## EXERCISE BRIEF
For the listing that follows, give again exactly the lines from the one with "Where should I click to: Click the bold" to the one with "Screen dimensions: 498x452", including both.

## INPUT RECORDS

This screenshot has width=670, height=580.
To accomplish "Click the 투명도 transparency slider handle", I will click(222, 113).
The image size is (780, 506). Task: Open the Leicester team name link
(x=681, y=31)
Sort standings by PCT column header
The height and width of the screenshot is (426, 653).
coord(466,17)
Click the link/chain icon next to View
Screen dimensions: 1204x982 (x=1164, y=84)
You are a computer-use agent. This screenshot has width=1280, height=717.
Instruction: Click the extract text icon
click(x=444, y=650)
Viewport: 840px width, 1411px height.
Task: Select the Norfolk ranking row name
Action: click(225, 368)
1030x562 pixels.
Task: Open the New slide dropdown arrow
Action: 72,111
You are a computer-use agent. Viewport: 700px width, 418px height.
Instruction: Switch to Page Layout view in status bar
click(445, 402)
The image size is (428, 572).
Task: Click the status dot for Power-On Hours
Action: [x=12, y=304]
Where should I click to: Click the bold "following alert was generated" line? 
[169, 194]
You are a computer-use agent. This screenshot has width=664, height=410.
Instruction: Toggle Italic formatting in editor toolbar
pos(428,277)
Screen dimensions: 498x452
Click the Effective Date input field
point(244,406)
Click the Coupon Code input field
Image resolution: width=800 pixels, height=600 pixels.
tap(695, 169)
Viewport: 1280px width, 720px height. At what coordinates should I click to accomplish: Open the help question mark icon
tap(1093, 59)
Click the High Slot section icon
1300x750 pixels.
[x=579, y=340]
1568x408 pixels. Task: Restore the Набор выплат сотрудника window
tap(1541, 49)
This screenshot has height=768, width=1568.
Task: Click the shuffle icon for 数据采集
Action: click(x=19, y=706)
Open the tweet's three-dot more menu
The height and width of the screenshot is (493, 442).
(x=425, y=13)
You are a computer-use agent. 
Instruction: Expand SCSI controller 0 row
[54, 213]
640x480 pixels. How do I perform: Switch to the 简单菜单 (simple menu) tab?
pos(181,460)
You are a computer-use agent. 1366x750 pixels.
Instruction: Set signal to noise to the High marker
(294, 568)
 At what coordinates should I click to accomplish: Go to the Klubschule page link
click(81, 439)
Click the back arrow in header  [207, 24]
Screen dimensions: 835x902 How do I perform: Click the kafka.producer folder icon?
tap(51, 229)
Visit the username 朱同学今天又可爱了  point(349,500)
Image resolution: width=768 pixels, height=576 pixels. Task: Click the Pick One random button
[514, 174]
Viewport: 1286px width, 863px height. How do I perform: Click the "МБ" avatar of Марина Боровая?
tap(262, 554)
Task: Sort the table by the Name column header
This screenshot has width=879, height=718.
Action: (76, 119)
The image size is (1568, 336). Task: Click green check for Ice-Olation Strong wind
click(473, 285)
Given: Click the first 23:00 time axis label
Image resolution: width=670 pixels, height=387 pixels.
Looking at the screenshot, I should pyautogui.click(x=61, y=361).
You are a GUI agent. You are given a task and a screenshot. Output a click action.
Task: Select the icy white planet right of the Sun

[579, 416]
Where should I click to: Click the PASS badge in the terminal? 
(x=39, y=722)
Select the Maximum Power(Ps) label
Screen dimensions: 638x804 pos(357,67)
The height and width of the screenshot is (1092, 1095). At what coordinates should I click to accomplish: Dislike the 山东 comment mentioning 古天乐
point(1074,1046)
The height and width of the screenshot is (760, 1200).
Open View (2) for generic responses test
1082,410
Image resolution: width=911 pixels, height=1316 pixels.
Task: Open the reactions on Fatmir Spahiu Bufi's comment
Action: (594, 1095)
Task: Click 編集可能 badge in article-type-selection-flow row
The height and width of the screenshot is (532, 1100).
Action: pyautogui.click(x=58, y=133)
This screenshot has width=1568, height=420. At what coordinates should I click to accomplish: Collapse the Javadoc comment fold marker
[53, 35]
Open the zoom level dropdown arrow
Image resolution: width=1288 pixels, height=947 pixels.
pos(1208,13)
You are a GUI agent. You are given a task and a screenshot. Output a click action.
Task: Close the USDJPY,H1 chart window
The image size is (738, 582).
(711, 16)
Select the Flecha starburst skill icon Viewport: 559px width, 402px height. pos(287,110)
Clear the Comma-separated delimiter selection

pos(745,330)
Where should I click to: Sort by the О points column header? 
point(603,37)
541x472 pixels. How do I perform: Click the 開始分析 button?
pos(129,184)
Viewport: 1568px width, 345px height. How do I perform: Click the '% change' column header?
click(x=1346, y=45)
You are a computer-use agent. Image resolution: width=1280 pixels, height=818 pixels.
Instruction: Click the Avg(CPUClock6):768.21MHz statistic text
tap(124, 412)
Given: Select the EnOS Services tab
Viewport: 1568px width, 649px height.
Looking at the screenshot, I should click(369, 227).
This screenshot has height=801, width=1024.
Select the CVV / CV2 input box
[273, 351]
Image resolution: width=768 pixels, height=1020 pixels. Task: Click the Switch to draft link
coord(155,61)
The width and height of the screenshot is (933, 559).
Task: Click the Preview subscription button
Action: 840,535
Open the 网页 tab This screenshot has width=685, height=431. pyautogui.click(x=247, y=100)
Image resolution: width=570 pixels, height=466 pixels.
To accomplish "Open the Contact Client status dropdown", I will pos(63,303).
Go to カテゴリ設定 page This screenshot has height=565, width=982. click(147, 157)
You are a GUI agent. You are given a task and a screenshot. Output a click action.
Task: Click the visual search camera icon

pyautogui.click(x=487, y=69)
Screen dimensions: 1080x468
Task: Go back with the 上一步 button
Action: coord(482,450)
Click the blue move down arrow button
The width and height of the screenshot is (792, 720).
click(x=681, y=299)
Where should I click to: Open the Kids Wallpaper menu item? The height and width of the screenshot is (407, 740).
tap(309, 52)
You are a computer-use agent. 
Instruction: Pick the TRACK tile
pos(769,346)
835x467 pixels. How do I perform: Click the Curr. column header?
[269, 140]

## ANSWER TO THIS TASK
Where should I click to: Click the bold "following alert was generated" line? 
[169, 194]
You are a computer-use agent. This screenshot has width=664, height=410.
Instruction: Toggle Italic formatting in editor toolbar
pos(428,277)
Screen dimensions: 498x452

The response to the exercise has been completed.